* Task directions *
Whenever a line of the entries below holds the string "computer", copy that line and return it.

[Stored data]
##########
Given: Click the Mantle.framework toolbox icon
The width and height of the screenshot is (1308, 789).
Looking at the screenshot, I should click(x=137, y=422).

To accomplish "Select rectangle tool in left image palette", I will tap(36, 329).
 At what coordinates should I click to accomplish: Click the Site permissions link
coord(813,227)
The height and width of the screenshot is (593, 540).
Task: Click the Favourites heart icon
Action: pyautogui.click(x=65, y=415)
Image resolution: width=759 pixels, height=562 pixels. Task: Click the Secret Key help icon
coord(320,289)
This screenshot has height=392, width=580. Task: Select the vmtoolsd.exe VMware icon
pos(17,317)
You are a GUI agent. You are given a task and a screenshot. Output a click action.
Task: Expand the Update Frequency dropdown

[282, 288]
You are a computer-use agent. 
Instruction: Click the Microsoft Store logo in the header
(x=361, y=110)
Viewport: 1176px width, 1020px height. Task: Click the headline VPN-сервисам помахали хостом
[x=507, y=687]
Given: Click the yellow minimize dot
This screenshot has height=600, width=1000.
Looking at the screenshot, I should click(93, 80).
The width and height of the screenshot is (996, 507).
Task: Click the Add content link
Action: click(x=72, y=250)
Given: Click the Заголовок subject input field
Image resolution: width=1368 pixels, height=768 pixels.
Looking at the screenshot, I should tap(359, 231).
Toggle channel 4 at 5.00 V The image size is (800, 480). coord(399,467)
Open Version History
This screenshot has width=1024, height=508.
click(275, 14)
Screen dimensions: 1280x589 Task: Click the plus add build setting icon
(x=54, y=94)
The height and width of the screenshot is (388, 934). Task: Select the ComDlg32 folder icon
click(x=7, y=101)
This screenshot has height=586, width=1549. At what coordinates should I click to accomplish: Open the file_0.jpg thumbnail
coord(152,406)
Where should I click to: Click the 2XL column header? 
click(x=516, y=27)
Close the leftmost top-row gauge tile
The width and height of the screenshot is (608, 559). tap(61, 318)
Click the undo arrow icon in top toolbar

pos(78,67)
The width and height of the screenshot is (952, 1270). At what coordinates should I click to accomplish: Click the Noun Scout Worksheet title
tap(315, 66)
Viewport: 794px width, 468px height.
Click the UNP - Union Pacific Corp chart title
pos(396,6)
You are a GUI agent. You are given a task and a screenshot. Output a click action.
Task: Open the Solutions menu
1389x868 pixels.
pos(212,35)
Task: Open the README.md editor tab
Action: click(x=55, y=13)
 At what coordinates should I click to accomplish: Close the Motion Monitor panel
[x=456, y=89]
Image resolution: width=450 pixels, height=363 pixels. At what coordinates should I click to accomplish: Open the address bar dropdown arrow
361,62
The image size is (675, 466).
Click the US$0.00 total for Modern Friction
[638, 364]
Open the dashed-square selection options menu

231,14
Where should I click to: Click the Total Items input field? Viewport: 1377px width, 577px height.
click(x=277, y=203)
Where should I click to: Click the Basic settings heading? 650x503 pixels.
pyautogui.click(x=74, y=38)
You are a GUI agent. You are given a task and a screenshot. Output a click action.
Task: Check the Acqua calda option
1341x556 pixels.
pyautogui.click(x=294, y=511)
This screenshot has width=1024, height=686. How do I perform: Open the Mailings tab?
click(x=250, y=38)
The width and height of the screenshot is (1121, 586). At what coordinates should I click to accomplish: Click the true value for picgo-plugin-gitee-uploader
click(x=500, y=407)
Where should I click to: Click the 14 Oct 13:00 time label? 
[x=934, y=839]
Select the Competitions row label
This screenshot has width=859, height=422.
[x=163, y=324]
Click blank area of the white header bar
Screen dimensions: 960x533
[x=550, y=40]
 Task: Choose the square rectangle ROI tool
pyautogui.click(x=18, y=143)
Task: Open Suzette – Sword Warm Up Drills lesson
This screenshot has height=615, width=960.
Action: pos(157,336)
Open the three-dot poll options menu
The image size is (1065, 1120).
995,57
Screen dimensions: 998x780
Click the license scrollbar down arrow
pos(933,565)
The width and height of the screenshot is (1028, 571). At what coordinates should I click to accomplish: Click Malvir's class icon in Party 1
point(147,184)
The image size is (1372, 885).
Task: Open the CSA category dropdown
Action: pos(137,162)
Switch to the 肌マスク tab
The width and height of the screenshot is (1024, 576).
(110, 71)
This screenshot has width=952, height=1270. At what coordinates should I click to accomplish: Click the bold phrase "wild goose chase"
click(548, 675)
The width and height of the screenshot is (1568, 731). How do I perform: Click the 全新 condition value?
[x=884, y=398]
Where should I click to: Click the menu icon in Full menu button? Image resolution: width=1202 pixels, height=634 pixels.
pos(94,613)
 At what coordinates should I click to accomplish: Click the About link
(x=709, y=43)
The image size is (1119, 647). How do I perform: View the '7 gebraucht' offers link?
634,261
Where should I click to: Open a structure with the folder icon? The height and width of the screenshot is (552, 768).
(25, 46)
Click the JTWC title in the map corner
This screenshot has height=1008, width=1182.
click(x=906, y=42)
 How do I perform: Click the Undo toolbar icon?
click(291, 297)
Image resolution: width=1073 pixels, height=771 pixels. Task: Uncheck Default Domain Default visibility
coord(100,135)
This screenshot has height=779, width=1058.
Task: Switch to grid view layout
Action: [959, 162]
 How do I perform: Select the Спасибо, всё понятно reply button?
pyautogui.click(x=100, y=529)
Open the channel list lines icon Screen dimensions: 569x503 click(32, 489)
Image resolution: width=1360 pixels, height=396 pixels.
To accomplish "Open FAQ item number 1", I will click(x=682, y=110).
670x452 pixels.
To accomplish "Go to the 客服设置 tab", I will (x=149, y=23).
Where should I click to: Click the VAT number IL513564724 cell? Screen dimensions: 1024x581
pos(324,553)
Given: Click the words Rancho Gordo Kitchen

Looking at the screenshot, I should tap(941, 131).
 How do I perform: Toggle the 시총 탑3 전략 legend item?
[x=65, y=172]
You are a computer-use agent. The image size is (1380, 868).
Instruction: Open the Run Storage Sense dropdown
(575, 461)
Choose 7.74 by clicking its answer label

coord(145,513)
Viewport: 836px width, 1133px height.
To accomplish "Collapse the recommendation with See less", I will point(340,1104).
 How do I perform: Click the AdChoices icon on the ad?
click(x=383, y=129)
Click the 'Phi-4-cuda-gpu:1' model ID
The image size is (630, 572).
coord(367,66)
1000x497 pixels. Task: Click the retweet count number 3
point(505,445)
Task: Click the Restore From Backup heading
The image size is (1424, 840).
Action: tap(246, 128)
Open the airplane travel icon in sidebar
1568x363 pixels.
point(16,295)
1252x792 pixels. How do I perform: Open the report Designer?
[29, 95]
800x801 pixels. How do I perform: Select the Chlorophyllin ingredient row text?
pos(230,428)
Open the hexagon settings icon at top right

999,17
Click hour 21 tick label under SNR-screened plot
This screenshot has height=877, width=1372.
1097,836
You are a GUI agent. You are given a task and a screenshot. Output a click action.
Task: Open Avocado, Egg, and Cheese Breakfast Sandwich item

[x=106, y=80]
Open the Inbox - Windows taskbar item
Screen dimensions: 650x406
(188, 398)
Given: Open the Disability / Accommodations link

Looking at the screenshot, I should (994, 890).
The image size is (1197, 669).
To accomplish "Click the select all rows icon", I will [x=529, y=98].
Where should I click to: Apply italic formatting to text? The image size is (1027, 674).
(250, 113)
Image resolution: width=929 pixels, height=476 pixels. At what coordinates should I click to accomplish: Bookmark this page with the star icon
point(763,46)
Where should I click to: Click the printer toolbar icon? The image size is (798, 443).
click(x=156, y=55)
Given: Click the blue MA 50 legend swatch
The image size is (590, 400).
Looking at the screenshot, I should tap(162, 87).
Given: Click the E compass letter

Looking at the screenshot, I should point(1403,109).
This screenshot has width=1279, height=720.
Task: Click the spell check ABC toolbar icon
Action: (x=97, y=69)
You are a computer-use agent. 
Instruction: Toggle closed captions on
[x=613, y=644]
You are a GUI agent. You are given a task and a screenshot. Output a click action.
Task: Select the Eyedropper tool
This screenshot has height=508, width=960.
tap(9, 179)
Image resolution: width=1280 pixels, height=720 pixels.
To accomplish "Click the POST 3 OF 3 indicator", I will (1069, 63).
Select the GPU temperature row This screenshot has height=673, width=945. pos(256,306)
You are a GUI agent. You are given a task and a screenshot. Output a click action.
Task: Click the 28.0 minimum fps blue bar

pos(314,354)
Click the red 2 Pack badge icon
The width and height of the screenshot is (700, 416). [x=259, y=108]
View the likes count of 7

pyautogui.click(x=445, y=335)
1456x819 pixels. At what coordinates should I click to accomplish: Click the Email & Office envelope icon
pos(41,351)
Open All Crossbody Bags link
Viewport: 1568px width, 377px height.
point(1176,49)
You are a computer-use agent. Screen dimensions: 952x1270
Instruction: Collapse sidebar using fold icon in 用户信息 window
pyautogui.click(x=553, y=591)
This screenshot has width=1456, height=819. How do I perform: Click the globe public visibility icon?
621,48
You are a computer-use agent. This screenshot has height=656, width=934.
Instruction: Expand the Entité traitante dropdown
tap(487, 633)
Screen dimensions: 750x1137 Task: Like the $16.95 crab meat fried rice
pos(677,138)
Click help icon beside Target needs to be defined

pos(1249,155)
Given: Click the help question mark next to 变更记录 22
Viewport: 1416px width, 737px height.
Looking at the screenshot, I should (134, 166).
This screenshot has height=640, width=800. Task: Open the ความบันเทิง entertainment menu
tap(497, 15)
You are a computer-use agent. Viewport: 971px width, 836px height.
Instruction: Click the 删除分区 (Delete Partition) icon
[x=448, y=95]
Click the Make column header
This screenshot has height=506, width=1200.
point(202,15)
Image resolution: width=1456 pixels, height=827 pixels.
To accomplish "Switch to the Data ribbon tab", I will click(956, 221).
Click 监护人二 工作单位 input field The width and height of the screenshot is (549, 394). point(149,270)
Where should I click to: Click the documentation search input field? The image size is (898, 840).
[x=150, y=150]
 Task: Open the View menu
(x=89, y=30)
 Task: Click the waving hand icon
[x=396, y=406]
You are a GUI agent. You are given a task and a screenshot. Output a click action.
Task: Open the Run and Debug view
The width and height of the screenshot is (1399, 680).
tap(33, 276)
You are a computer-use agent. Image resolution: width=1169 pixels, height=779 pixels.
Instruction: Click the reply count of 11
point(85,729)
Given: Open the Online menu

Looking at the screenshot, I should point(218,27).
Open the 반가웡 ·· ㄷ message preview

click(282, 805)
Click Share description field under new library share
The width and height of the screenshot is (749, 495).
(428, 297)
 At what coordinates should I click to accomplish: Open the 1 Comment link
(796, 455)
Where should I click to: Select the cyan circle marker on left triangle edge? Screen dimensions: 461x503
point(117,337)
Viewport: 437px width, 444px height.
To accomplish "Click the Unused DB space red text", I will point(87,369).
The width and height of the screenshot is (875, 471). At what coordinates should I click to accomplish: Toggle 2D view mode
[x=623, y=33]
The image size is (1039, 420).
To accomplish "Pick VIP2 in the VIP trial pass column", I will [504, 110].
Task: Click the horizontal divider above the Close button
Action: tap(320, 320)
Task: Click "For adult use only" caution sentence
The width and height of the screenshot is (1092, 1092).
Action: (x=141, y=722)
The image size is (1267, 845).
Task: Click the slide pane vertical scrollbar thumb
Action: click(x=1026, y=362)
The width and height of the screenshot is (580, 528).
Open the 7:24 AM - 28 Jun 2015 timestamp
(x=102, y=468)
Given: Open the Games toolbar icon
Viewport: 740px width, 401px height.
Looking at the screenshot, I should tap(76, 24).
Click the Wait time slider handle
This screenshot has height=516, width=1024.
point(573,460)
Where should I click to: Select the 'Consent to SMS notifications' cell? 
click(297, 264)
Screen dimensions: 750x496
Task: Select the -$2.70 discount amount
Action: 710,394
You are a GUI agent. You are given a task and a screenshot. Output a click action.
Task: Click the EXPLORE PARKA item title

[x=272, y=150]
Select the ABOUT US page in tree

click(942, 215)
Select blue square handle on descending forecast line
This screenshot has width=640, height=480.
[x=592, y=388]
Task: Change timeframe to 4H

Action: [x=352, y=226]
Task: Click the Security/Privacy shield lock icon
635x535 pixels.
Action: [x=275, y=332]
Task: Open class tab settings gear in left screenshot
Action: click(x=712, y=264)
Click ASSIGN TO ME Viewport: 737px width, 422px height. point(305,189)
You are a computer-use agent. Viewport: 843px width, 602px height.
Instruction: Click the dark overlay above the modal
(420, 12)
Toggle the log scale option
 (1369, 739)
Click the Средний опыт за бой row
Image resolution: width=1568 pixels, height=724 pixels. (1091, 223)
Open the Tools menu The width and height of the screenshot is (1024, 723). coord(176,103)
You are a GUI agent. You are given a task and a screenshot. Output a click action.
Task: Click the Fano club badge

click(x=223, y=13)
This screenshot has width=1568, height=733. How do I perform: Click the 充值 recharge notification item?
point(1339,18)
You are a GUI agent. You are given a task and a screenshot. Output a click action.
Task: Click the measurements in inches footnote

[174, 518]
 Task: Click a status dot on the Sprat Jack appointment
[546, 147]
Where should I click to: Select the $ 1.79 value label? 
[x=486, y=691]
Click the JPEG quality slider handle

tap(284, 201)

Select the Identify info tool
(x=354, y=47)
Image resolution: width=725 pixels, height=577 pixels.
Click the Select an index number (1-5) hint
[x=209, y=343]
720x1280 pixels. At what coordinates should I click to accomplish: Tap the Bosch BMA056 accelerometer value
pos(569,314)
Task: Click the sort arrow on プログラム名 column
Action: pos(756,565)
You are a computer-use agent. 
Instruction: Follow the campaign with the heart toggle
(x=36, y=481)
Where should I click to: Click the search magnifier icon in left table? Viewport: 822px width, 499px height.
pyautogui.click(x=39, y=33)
##########
* Task solution *
You are a computer-use agent. 
You are a computer-use agent. The image size is (1380, 868).
You are a computer-use agent. 
You are a computer-use agent. Screen dimensions: 952x1270
You are a computer-use agent. This screenshot has height=656, width=934.
You are a computer-use agent. Viewport: 971px width, 836px height.
You are a computer-use agent. Image resolution: width=1169 pixels, height=779 pixels.
You are a computer-use agent. Viewport: 843px width, 602px height.
You are a computer-use agent. 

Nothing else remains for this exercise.